Die Forscherin vertritt die Meinung, dass die Unterschiede im männlichen und weiblichen Verhalten vor allem gesellschaftlich geprägt sind. Wie genau das aussieht, beschreibt sie in den beiden letzten Teilen und schließt mit einer Vision davon, wie eine geschlechtsneutrale Umgebung gestaltet werden könnte. Von dieser würden Frauen wie Männer profitieren. Sie liefert konkrete Vorschläge, wie man in der Familie und Schule eine Erziehung umsetzen kann, die es Kindern ermöglicht, sich frei zu entfalten. Denn schon männliche und weibliche Babys werden unterschiedlich behandelt: »Indem Kinder in die emotionalen Zwangsjacken ihres Geschlechts gesteckt werden, erziehen wir ohnmächtige Mädchen und behinderte Jungen.

Vieles, was Joel schildert, dürfte denjenigen, die sich mit der Materie eingehender beschäftigen, nicht neu sein.
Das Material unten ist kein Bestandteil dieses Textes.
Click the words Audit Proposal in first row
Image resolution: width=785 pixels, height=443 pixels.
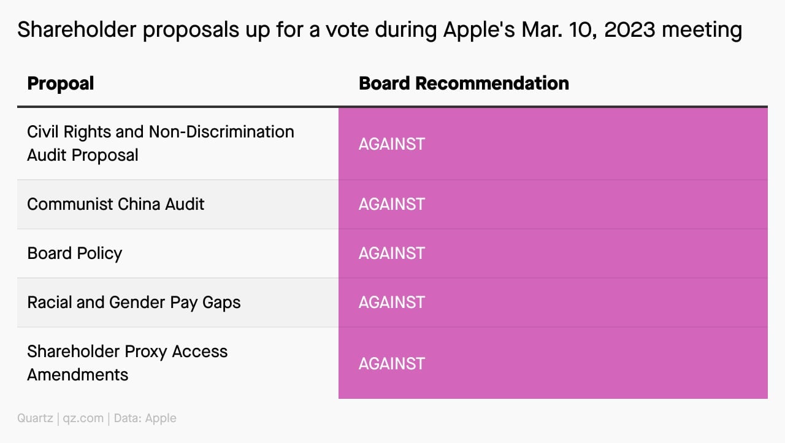click(83, 155)
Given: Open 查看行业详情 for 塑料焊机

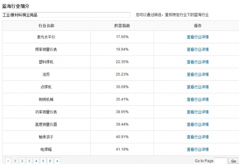Looking at the screenshot, I should tap(198, 62).
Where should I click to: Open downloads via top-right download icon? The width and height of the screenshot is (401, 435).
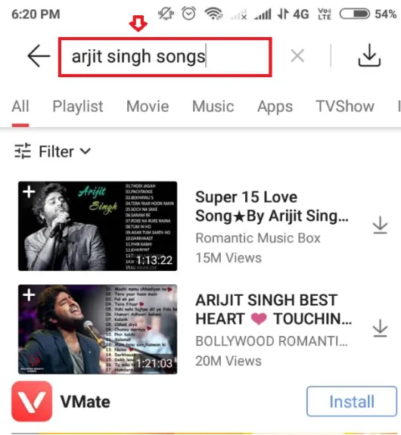pyautogui.click(x=369, y=55)
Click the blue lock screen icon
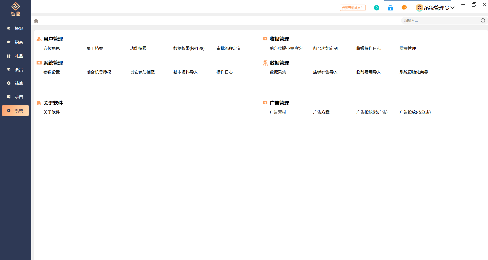This screenshot has height=260, width=488. click(390, 8)
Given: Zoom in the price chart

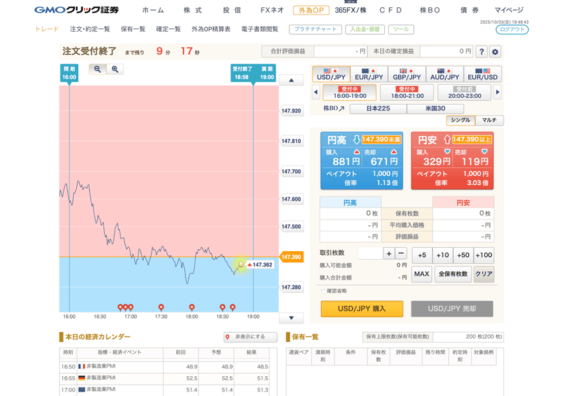Looking at the screenshot, I should pos(115,69).
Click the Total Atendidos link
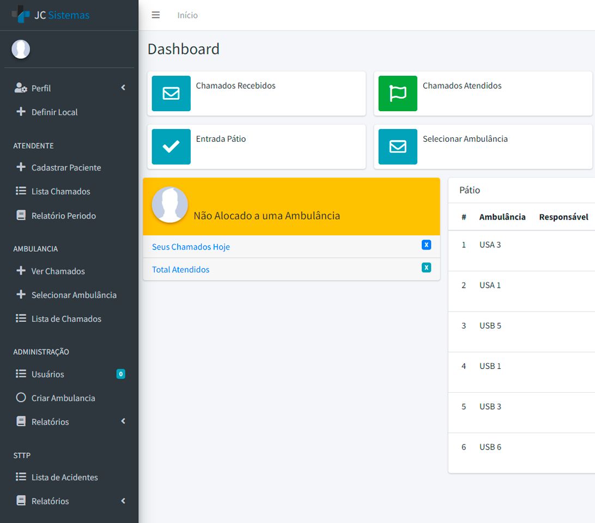 pos(180,270)
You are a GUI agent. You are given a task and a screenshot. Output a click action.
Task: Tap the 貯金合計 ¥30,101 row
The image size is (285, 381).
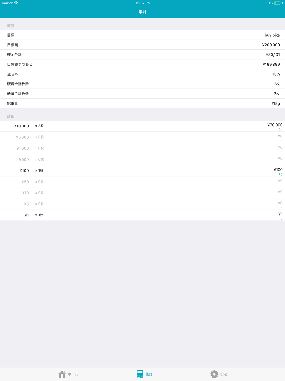point(143,55)
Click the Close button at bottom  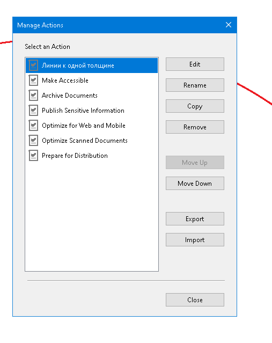click(x=195, y=300)

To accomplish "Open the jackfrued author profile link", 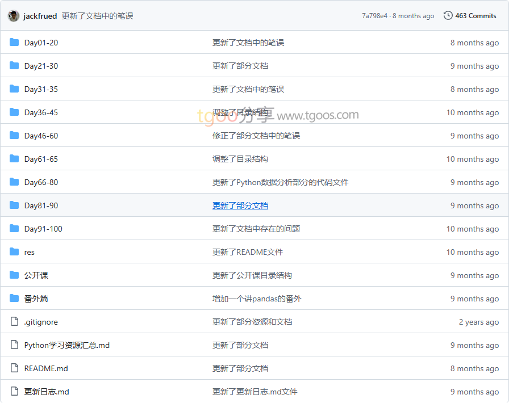I will point(40,16).
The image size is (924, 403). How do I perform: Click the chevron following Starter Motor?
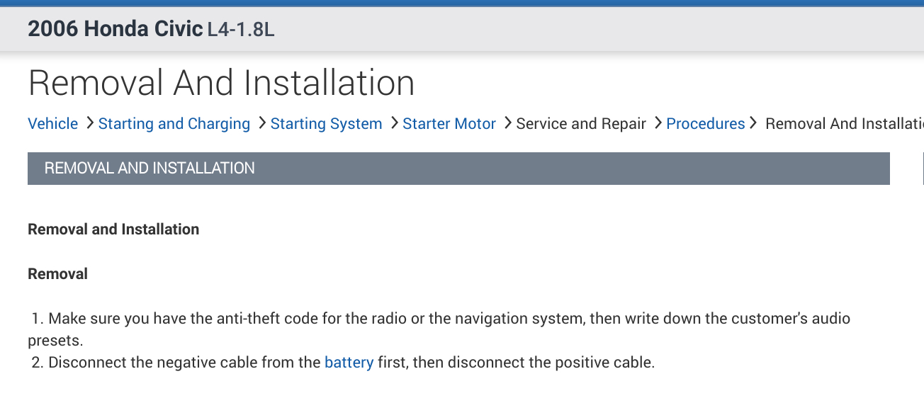(507, 123)
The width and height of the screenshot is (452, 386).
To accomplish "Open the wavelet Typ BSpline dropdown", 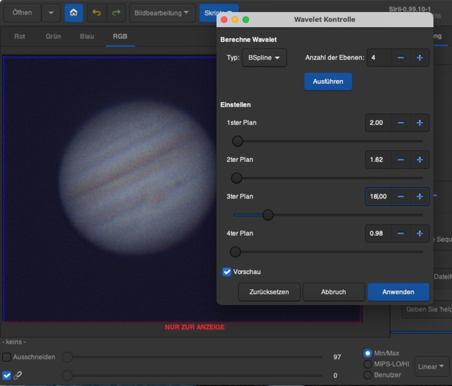I will pos(264,58).
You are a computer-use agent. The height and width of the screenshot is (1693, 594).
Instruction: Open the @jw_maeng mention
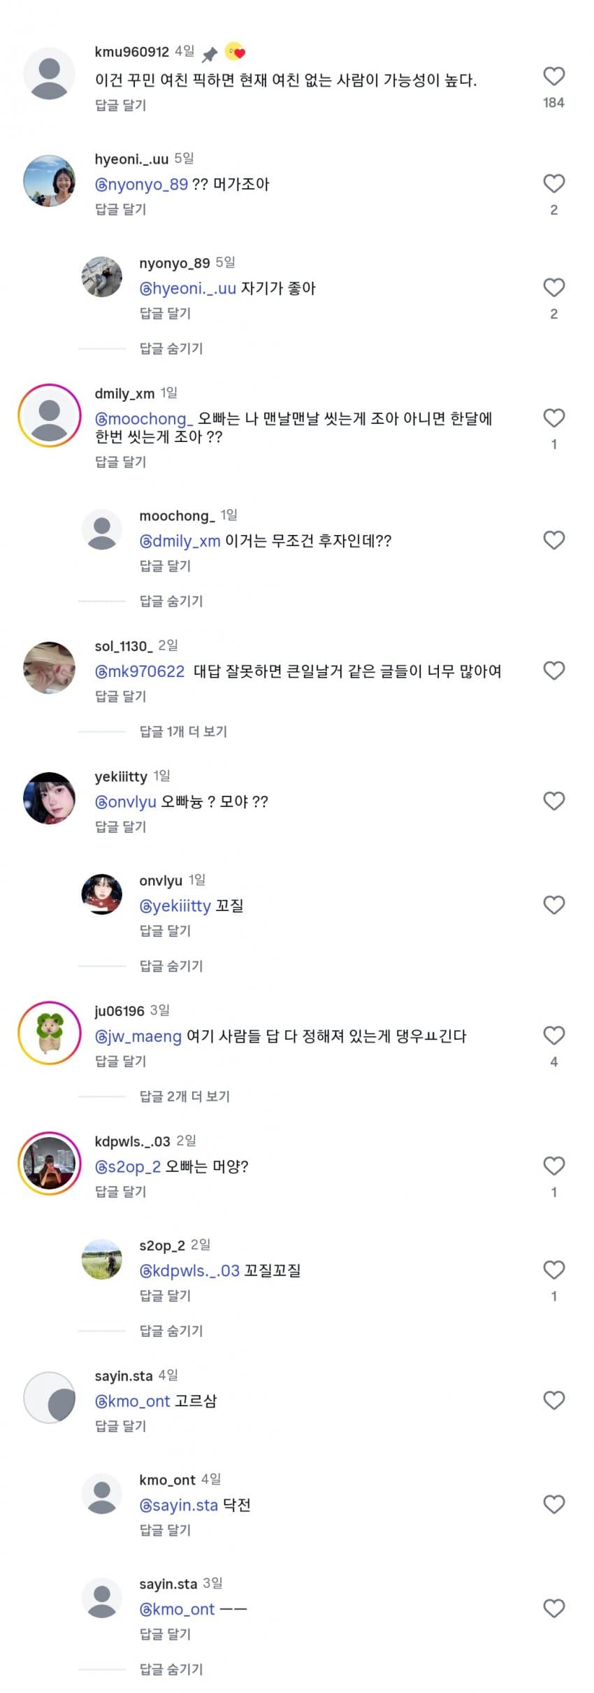click(x=138, y=1036)
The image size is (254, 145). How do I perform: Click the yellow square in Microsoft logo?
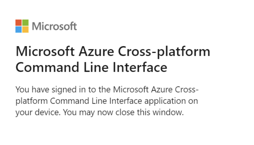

Das Buch ist jedoch eine spannende Mischung aus wissenschaftlichen Erkenntnissen und gesellschaftlichem Diskurs. Der Schreibstil ist eingängig und humorvoll, auch wenn sie sich an einigen Stellen mantraartig wiederholt. Ihre Botschaft gegen Ende wirkt aus heutiger Sicht geradezu utopisch: »Ich habe eine Zukunft vor Augen, in der es keine Männer und Frauen gibt, sondern nur Menschen mit weiblichen, männlichen oder intersexuellen Genitalien.« Trotzdem ist die Kernbotschaft unterstützenswert: Feiert die Vielfalt und gebt jeder Person die Chance, ihren eigenen Weg zu gehen.